**Stated problem:**
Count the lines in the entries below that contain the string "coordinates", treating case as significant. Reply with only the number.

**Supplied data:**
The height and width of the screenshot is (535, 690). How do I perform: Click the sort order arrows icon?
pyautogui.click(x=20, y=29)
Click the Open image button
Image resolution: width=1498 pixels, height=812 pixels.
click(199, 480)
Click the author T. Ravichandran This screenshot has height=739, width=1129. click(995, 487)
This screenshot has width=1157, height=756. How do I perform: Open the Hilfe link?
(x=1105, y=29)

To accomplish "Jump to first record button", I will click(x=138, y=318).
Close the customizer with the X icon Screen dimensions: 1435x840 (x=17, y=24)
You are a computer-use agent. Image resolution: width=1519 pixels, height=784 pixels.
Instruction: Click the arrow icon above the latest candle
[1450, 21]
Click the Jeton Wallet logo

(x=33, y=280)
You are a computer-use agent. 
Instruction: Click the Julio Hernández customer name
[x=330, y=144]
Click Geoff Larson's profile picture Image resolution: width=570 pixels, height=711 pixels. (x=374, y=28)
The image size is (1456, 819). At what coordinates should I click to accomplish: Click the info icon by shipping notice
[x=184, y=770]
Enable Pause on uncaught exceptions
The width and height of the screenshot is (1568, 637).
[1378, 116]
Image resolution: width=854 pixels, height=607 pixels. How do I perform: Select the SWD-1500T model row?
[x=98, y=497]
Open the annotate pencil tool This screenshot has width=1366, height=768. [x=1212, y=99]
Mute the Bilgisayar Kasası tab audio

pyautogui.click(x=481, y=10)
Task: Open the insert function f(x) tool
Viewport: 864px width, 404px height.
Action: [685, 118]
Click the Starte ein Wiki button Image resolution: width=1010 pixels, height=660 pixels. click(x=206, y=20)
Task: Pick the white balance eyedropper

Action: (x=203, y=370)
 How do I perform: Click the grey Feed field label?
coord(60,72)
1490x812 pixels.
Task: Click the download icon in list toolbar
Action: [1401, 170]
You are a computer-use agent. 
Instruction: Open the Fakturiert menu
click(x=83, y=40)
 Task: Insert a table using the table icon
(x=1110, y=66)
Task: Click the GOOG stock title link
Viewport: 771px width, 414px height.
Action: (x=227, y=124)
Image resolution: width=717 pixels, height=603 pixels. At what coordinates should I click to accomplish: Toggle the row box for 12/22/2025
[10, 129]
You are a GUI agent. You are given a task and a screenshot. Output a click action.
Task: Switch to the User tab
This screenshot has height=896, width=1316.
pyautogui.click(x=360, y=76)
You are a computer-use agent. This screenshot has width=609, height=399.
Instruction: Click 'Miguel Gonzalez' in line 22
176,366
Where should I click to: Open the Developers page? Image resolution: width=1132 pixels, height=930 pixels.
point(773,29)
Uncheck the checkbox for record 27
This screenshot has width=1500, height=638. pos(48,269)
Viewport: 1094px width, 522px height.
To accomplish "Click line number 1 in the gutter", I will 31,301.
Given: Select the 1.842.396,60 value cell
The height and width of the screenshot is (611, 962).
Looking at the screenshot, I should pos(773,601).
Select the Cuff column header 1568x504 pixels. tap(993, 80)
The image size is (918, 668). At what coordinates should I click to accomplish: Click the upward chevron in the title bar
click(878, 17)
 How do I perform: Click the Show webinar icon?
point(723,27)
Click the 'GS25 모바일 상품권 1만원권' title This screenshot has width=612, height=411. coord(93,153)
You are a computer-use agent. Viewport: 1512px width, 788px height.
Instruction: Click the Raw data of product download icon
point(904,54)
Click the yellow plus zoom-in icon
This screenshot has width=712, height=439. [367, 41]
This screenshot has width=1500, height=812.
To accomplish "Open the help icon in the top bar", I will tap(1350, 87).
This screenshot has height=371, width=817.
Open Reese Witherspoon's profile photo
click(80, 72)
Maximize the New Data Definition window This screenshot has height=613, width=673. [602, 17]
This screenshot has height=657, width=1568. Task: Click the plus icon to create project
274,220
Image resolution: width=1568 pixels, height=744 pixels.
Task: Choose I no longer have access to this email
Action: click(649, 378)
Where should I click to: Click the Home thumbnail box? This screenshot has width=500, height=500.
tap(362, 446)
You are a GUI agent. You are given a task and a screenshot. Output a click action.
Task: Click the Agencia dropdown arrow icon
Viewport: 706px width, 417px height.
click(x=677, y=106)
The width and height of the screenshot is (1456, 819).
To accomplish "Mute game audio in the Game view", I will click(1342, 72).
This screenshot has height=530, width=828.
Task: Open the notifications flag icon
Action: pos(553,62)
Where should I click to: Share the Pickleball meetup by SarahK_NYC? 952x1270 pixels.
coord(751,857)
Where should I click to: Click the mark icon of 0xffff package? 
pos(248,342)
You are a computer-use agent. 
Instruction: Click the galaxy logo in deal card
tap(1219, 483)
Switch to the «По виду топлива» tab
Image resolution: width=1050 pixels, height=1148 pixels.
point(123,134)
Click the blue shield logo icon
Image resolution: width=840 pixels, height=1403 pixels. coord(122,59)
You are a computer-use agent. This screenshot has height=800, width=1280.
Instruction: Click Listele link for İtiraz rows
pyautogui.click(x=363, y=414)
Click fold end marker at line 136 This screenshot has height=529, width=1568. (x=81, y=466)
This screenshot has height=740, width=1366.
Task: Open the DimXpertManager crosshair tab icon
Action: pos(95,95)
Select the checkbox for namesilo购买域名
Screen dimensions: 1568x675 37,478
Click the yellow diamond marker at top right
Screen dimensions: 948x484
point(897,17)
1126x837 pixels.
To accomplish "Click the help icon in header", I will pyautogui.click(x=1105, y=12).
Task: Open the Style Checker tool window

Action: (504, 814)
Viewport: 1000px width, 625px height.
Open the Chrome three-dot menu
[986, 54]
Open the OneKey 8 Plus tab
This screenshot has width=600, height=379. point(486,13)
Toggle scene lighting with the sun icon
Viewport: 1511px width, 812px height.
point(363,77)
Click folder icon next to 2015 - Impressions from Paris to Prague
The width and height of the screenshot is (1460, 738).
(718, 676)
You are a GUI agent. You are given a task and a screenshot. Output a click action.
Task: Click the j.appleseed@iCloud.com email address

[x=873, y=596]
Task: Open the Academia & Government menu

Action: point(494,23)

**Full answer:**
3